• **EXERCISE DESCRIPTION**:
Every entry below is to be copied exactly as written.

(Saved data entries)

———

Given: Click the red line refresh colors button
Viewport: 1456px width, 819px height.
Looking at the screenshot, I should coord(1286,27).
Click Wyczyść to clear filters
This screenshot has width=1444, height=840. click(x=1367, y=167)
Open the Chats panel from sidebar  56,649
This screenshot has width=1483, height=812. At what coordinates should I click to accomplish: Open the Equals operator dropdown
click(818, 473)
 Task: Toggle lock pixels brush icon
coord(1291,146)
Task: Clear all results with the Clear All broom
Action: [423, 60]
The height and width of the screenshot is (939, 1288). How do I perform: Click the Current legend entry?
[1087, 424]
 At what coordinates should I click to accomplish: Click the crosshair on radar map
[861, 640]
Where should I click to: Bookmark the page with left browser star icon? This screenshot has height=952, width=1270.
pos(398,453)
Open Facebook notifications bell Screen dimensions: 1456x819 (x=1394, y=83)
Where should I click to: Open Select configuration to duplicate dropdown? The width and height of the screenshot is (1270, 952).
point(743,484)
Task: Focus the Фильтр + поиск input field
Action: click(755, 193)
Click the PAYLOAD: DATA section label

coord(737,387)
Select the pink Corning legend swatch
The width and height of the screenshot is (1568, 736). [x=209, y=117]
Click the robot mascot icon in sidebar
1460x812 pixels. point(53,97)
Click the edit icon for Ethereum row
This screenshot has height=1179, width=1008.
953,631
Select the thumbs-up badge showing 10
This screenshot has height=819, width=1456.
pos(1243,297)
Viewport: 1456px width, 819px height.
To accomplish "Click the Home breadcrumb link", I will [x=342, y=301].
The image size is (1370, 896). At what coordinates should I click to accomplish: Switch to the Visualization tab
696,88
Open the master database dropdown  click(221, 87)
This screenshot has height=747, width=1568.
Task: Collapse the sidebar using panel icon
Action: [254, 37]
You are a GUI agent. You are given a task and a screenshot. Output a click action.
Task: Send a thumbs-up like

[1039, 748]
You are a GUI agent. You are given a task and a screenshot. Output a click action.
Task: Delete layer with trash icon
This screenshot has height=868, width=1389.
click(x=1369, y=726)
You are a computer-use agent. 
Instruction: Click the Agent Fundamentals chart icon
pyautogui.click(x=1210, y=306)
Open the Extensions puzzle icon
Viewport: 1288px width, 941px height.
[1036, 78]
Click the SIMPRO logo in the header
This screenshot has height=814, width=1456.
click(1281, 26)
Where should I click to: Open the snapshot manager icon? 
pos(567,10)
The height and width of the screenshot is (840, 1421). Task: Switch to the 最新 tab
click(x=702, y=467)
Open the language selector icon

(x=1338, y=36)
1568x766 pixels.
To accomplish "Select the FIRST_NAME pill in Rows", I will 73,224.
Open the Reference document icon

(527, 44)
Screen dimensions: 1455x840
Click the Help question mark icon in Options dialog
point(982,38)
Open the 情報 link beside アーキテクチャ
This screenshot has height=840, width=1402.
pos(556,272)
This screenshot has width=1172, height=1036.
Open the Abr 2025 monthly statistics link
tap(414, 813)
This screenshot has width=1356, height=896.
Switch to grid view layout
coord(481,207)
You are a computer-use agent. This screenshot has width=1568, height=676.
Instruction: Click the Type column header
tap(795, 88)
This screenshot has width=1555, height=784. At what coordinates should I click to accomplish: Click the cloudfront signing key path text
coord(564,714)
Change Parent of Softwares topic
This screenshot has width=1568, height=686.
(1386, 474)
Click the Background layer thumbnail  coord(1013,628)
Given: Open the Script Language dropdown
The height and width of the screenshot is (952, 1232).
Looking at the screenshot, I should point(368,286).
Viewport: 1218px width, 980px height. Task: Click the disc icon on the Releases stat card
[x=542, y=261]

———

• **ANSWER TO THE PROBLEM**:
Given: Click the red line refresh colors button
Viewport: 1456px width, 819px height.
Looking at the screenshot, I should coord(1286,27).
Click Wyczyść to clear filters
This screenshot has width=1444, height=840. click(x=1367, y=167)
Open the Chats panel from sidebar  56,649
This screenshot has width=1483, height=812. At what coordinates should I click to accomplish: Open the Equals operator dropdown
click(818, 473)
 Task: Toggle lock pixels brush icon
coord(1291,146)
Task: Clear all results with the Clear All broom
Action: [423, 60]
The height and width of the screenshot is (939, 1288). How do I perform: Click the Current legend entry?
[1087, 424]
 At what coordinates should I click to accomplish: Click the crosshair on radar map
[861, 640]
Where should I click to: Bookmark the page with left browser star icon? This screenshot has height=952, width=1270.
pos(398,453)
Open Facebook notifications bell Screen dimensions: 1456x819 (x=1394, y=83)
Where should I click to: Open Select configuration to duplicate dropdown? The width and height of the screenshot is (1270, 952).
point(743,484)
Task: Focus the Фильтр + поиск input field
Action: click(755, 193)
Click the PAYLOAD: DATA section label

coord(737,387)
Select the pink Corning legend swatch
The width and height of the screenshot is (1568, 736). [x=209, y=117]
Click the robot mascot icon in sidebar
1460x812 pixels. point(53,97)
Click the edit icon for Ethereum row
This screenshot has height=1179, width=1008.
953,631
Select the thumbs-up badge showing 10
This screenshot has height=819, width=1456.
pos(1243,297)
Viewport: 1456px width, 819px height.
To accomplish "Click the Home breadcrumb link", I will [x=342, y=301].
The image size is (1370, 896). At what coordinates should I click to accomplish: Switch to the Visualization tab
696,88
Open the master database dropdown  click(221, 87)
This screenshot has height=747, width=1568.
Task: Collapse the sidebar using panel icon
Action: [254, 37]
You are a GUI agent. You are given a task and a screenshot. Output a click action.
Task: Send a thumbs-up like

[1039, 748]
You are a GUI agent. You are given a task and a screenshot. Output a click action.
Task: Delete layer with trash icon
This screenshot has height=868, width=1389.
click(x=1369, y=726)
You are a computer-use agent. 
Instruction: Click the Agent Fundamentals chart icon
pyautogui.click(x=1210, y=306)
Open the Extensions puzzle icon
Viewport: 1288px width, 941px height.
[1036, 78]
Click the SIMPRO logo in the header
This screenshot has height=814, width=1456.
click(1281, 26)
Where should I click to: Open the snapshot manager icon? 
pos(567,10)
The height and width of the screenshot is (840, 1421). Task: Switch to the 最新 tab
click(x=702, y=467)
Open the language selector icon

(x=1338, y=36)
1568x766 pixels.
To accomplish "Select the FIRST_NAME pill in Rows", I will 73,224.
Open the Reference document icon

(527, 44)
Screen dimensions: 1455x840
Click the Help question mark icon in Options dialog
point(982,38)
Open the 情報 link beside アーキテクチャ
This screenshot has height=840, width=1402.
pos(556,272)
This screenshot has width=1172, height=1036.
Open the Abr 2025 monthly statistics link
tap(414, 813)
This screenshot has width=1356, height=896.
Switch to grid view layout
coord(481,207)
You are a computer-use agent. This screenshot has width=1568, height=676.
Instruction: Click the Type column header
tap(795, 88)
This screenshot has width=1555, height=784. At what coordinates should I click to accomplish: Click the cloudfront signing key path text
coord(564,714)
Change Parent of Softwares topic
This screenshot has width=1568, height=686.
(1386, 474)
Click the Background layer thumbnail  coord(1013,628)
Given: Open the Script Language dropdown
The height and width of the screenshot is (952, 1232).
Looking at the screenshot, I should point(368,286).
Viewport: 1218px width, 980px height. Task: Click the disc icon on the Releases stat card
[x=542, y=261]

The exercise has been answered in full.